* _WORK TO COMPLETE_
Since the pictures are not wanted, retype the listing below exactly and without them.

*** PROVIDED DATA ***

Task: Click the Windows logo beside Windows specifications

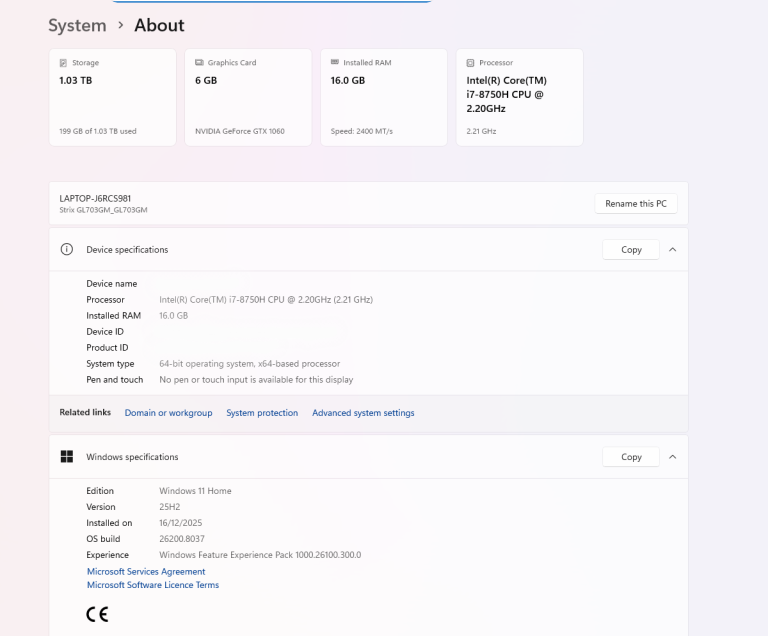Action: (x=67, y=457)
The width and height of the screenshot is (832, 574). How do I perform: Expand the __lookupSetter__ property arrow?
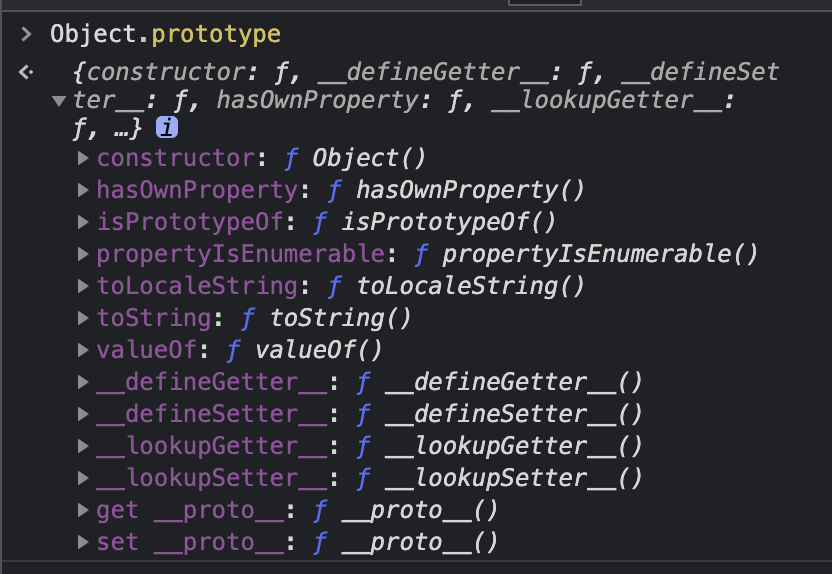(84, 479)
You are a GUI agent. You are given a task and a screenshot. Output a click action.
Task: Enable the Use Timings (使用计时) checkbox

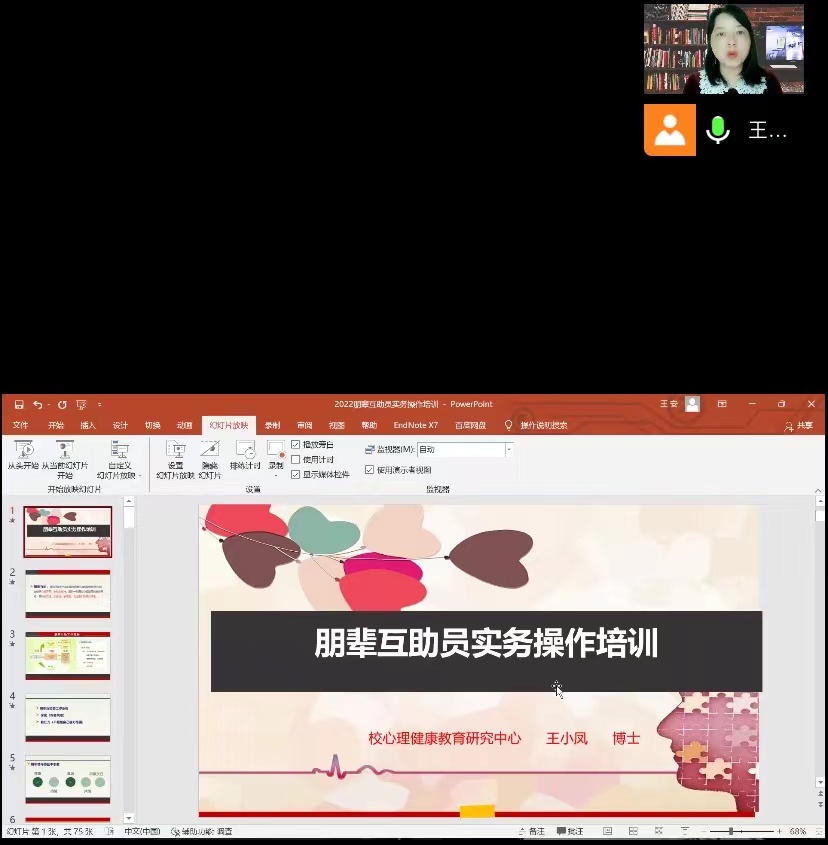click(296, 459)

*** End of PROVIDED DATA ***

* _WORKED SOLUTION_
Task: Click the Windows logo beside Windows specifications

Action: (x=67, y=457)
The width and height of the screenshot is (832, 574). How do I perform: Expand the __lookupSetter__ property arrow?
(84, 479)
You are a GUI agent. You are given a task and a screenshot. Output a click action.
Task: Enable the Use Timings (使用计时) checkbox

click(296, 459)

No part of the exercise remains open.